Records
_ _ _ _

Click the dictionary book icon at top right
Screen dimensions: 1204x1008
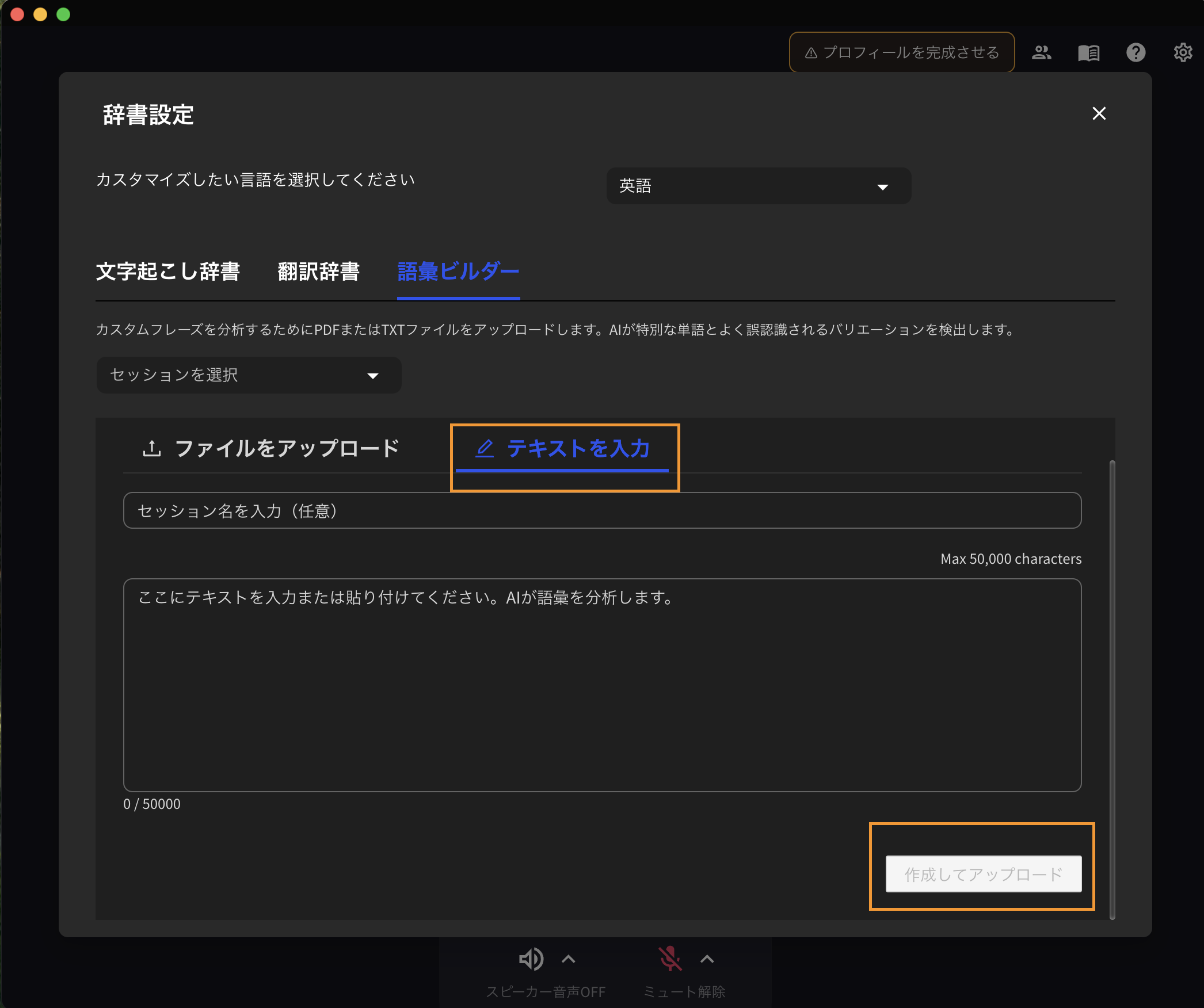point(1089,53)
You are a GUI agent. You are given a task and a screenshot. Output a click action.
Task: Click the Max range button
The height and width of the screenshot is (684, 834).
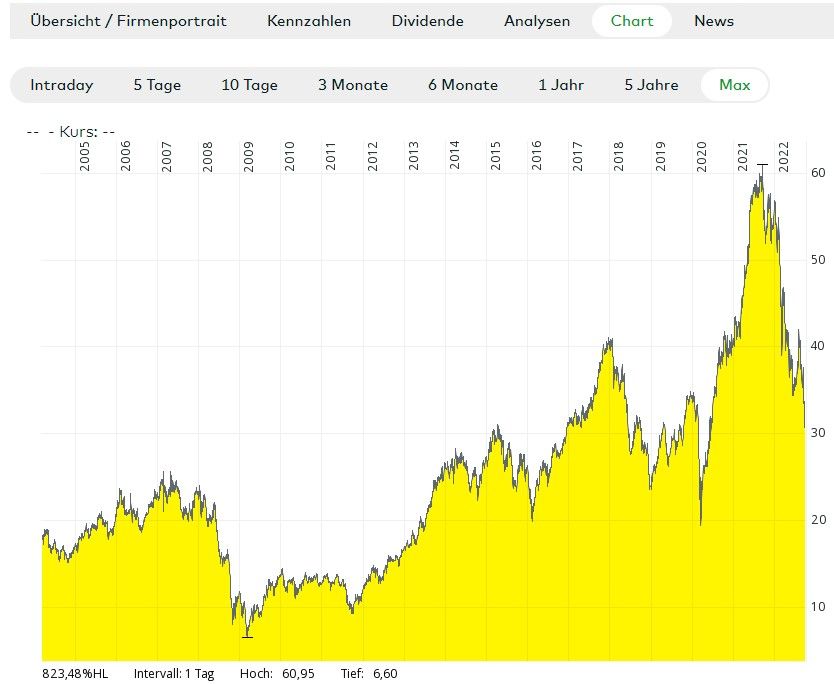tap(735, 85)
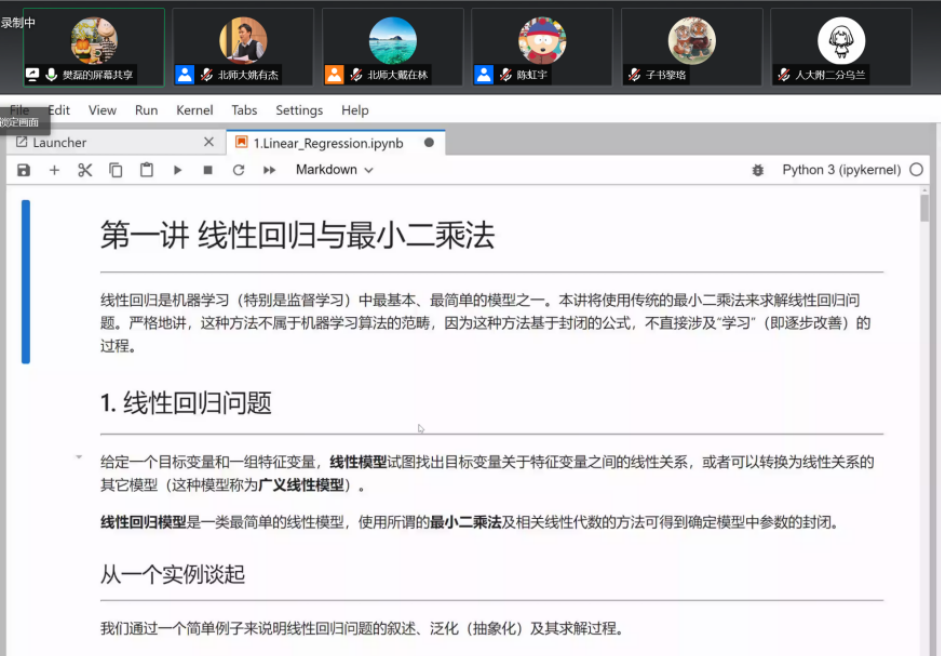Viewport: 941px width, 656px height.
Task: Open the Settings menu
Action: (x=299, y=110)
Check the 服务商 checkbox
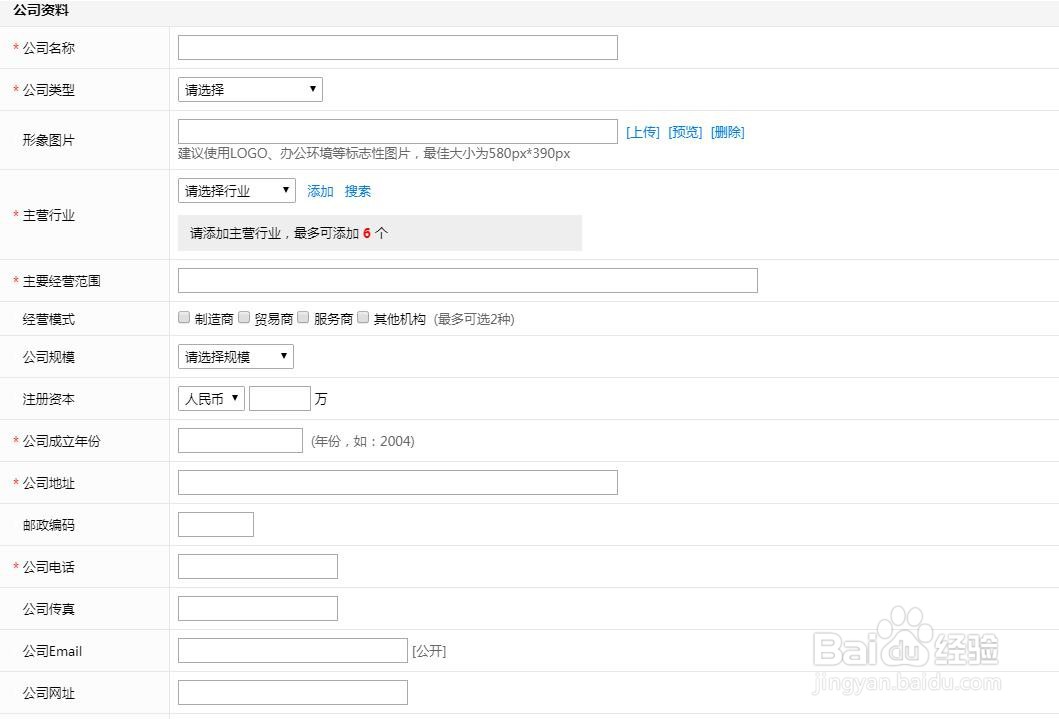This screenshot has height=719, width=1059. (x=303, y=316)
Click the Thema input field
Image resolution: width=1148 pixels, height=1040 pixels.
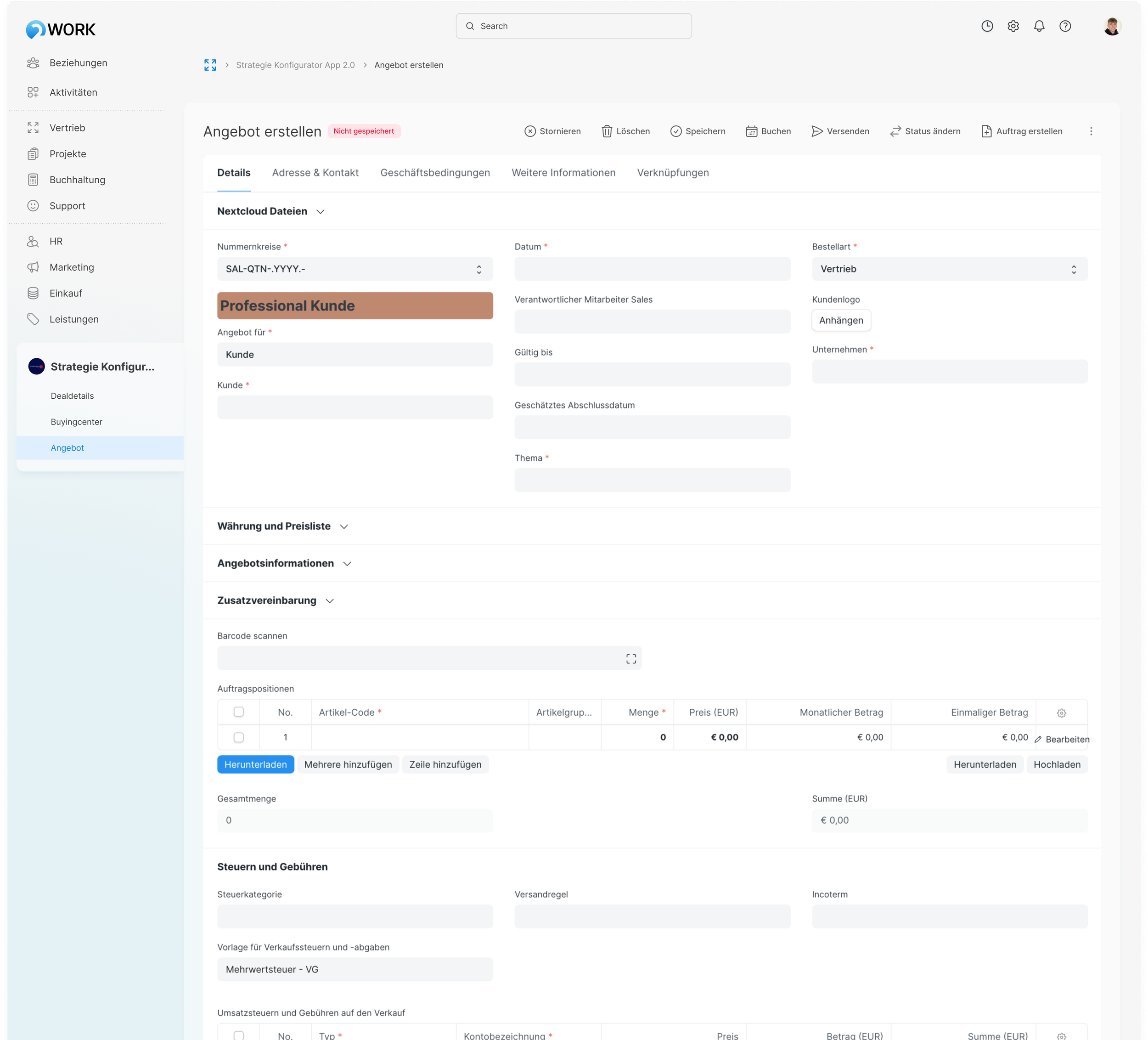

_ _ _ _

**Written exercise:**
Can you print all of the data above line for line, with no changes, but without the pictures?

**Answer to this task:**
Click the dictionary book icon at top right
Screen dimensions: 1204x1008
point(1089,53)
You are a GUI agent. You are given a task and a screenshot. Output a click action.
Task: Click the Max range button
The height and width of the screenshot is (684, 834).
tap(735, 85)
Viewport: 941px width, 656px height.
Task: Open the Settings menu
Action: (x=299, y=110)
Check the 服务商 checkbox
This screenshot has height=719, width=1059. (x=303, y=316)
Click the Thema input field
Image resolution: width=1148 pixels, height=1040 pixels.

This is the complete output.